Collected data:
......

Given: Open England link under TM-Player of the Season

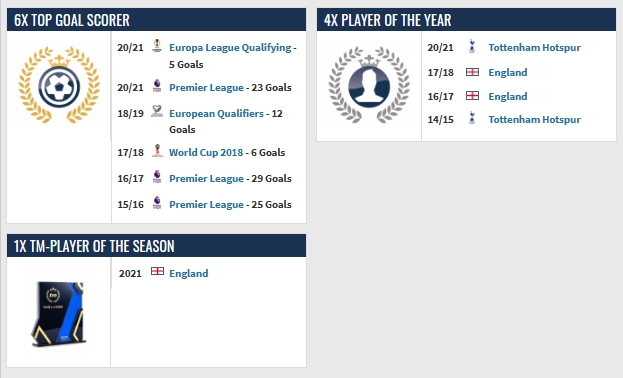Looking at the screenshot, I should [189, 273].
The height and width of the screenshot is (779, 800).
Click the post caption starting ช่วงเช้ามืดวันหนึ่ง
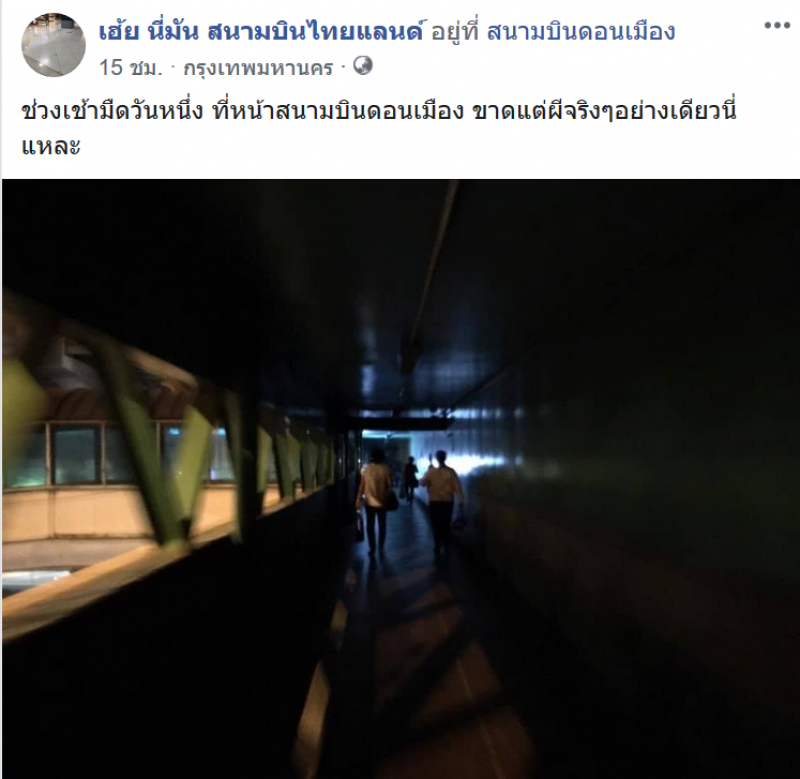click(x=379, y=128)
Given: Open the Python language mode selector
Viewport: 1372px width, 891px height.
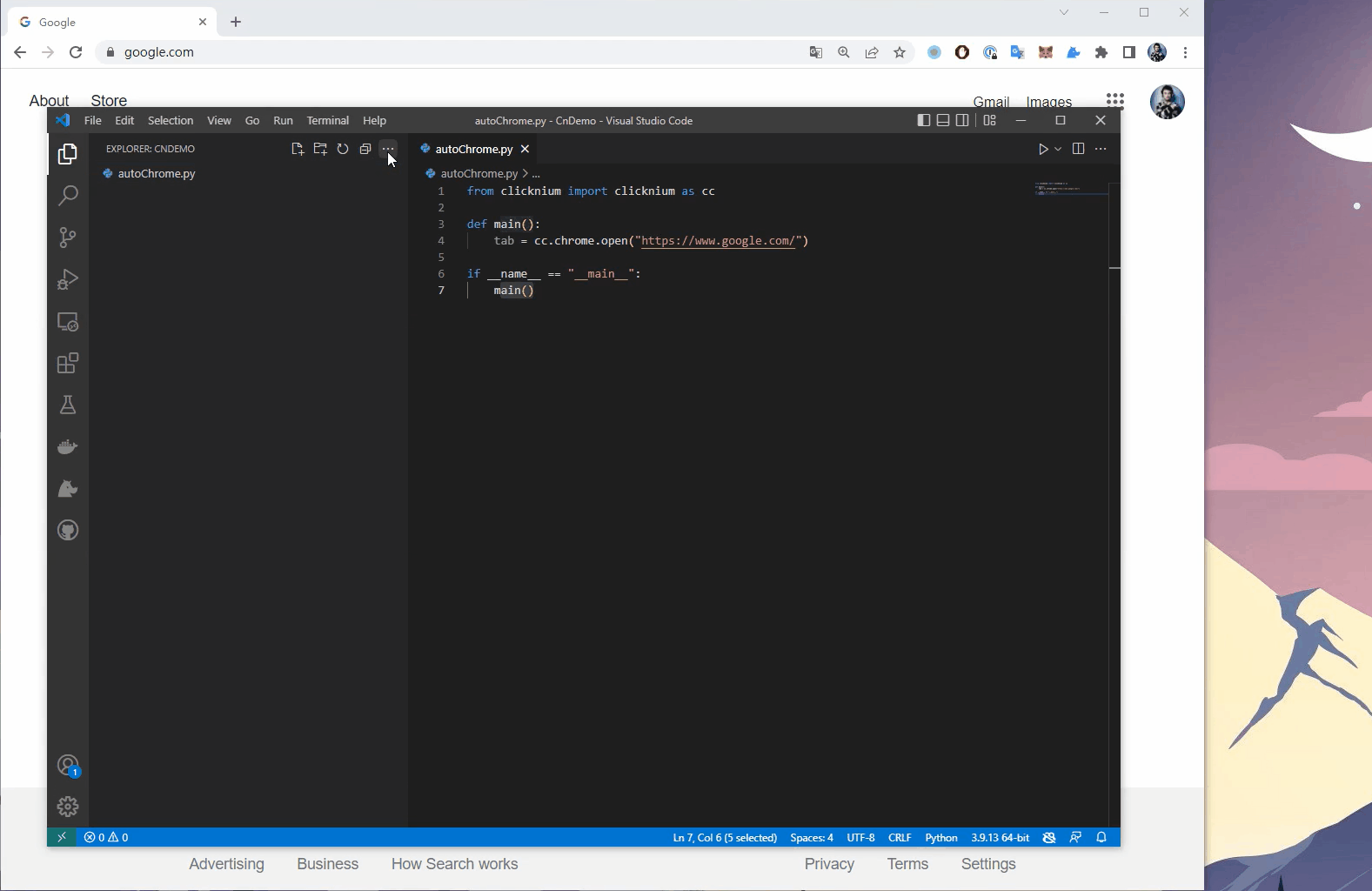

......

Please copy each line of the entries in which the word "width" shows up.

OUTPUT FOR THIS EXERCISE:
The height and width of the screenshot is (779, 800).
Viewport: 1372px width, 891px height.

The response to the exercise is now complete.